Les risques de cybersécurité sont très importants. Mal préparée, une entreprise peut être mise à plat par une attaque. Quant à l’incertitude économique, elle est de toute façon un risque à considérer en permanence, la crise législative qui a eu lieu en juin dernier l'atteste. Certains DAF ont mis des projets, notamment d’investissement ou de recrutement, en pause à la suite des élections. La succession de crises depuis le Covid continue d’ébranler les directions financières : entre la guerre en Ukraine, l’inflation, les tensions sur l’approvisionnement. À titre d’exemple, j’accompagne une PME qui produit du chocolat bio. Nous achetions 100 tonnes de chocolat de couverture pour 600 000 euros, aujourd’hui, le même volume coûte 1,2 million d’euros. Le prix a doublé en 4 mois. On ne peut pas empêcher les crises de se produire mais le plus gros risque pour le DAF est de ne pas les anticiper. Pour cela, il est indispensable de faire preuve de discernement et de s’appuyer sur des outils et des process partagés.

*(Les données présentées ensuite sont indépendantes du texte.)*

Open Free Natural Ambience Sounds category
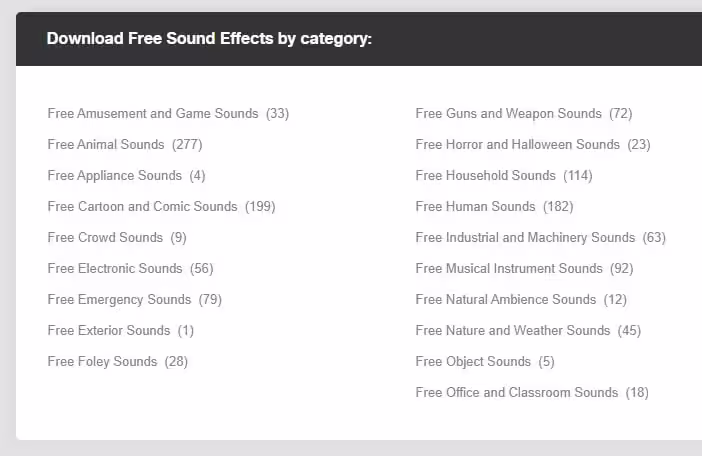 click(506, 300)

" Le profil des directions financières a évolué. Notamment, en raison de l’arrivée des femmes à des fonctions de direction, ce qui a changé la donne dans les codir"

La DFCG fête ses 60 ans cette année. L’association a accompagné les DAF pendant plus d’un demi-siècle, quelle est la plus grande transformation dont elle a été témoin ?

Auparavant, le rôle du DAF était beaucoup plus comptable et financier, il était plus rare de porter des projets de transformation. Personnellement j’en ai connu tôt dans ma carrière car j’étais dans des structures régionales de groupes mais, nous avons longtemps eu l’habitude de travailler en silo. Aujourd’hui, l’expansion du numérique, la transformation du management, la crise Covid et la financiarisation de l’économie ont contribué à décloisonner la fonction de DAF. Il devient de plus en plus un chef d’orchestre de la transformation des business models et des organisations. Le profil des directions financières a évolué. Notamment, en raison de l’arrivée des femmes à des fonctions de direction, ce qui a changé la donne dans les codir, même si elles ne représentent que 35 % des DAF aujourd’hui. Pour ce qui est des compétences, il y a notamment de plus en plus de passerelles entre la dimension RH et la dimension financière de l’entreprise ou entre les services SI et les directions financières, une conséquence directe de la révolution numérique et de la transformation digitale des entreprises. Aussi, les process financiers ont été considérablement transformés, à la fois par l’intelligence artificielle mais aussi par l’extra-financier et toutes les entreprises sont encouragées à entreprendre des démarches volontaristes sur les sujets de durabilité.